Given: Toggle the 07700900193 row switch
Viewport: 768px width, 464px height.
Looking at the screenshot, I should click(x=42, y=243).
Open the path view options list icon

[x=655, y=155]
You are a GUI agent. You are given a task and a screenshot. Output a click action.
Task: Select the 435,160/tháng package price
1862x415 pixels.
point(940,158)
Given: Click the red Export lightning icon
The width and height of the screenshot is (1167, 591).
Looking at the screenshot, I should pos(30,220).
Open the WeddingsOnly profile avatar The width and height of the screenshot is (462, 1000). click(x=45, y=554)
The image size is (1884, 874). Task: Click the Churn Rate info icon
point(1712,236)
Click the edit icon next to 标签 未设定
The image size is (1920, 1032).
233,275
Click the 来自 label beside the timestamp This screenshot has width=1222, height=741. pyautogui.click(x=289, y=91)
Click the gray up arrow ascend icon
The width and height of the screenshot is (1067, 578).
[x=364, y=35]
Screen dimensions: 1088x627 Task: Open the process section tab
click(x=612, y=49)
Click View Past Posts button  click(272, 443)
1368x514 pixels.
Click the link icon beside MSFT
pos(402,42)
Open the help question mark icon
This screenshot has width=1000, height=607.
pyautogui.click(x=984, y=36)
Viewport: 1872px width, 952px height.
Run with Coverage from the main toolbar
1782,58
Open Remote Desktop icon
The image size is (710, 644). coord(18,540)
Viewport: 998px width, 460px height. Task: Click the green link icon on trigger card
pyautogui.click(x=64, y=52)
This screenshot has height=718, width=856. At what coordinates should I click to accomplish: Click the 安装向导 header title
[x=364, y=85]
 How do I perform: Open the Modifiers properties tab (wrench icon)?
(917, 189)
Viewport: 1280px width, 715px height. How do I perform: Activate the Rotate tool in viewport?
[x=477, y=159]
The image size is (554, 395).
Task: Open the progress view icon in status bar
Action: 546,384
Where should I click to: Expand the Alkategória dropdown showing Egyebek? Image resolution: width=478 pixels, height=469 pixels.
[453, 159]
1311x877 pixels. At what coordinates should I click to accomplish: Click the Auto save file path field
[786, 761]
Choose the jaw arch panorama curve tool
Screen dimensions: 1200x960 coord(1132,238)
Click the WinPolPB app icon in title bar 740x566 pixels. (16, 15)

§

Nothing in the listing above may be altered; transcribe all of it.

Given: Toggle the 07700900193 row switch
Viewport: 768px width, 464px height.
Looking at the screenshot, I should click(x=42, y=243).
Open the path view options list icon

[x=655, y=155]
You are a GUI agent. You are given a task and a screenshot. Output a click action.
Task: Select the 435,160/tháng package price
1862x415 pixels.
point(940,158)
Given: Click the red Export lightning icon
The width and height of the screenshot is (1167, 591).
Looking at the screenshot, I should pos(30,220).
Open the WeddingsOnly profile avatar The width and height of the screenshot is (462, 1000). click(x=45, y=554)
The image size is (1884, 874). Task: Click the Churn Rate info icon
point(1712,236)
Click the edit icon next to 标签 未设定
The image size is (1920, 1032).
233,275
Click the 来自 label beside the timestamp This screenshot has width=1222, height=741. pyautogui.click(x=289, y=91)
Click the gray up arrow ascend icon
The width and height of the screenshot is (1067, 578).
[x=364, y=35]
Screen dimensions: 1088x627 Task: Open the process section tab
click(x=612, y=49)
Click View Past Posts button  click(272, 443)
1368x514 pixels.
Click the link icon beside MSFT
pos(402,42)
Open the help question mark icon
This screenshot has width=1000, height=607.
pyautogui.click(x=984, y=36)
Viewport: 1872px width, 952px height.
Run with Coverage from the main toolbar
1782,58
Open Remote Desktop icon
The image size is (710, 644). coord(18,540)
Viewport: 998px width, 460px height. Task: Click the green link icon on trigger card
pyautogui.click(x=64, y=52)
This screenshot has height=718, width=856. At what coordinates should I click to accomplish: Click the 安装向导 header title
[x=364, y=85]
 How do I perform: Open the Modifiers properties tab (wrench icon)?
(917, 189)
Viewport: 1280px width, 715px height. How do I perform: Activate the Rotate tool in viewport?
[x=477, y=159]
The image size is (554, 395).
Task: Open the progress view icon in status bar
Action: 546,384
Where should I click to: Expand the Alkategória dropdown showing Egyebek? Image resolution: width=478 pixels, height=469 pixels.
[453, 159]
1311x877 pixels. At what coordinates should I click to accomplish: Click the Auto save file path field
[786, 761]
Choose the jaw arch panorama curve tool
Screen dimensions: 1200x960 coord(1132,238)
Click the WinPolPB app icon in title bar 740x566 pixels. (16, 15)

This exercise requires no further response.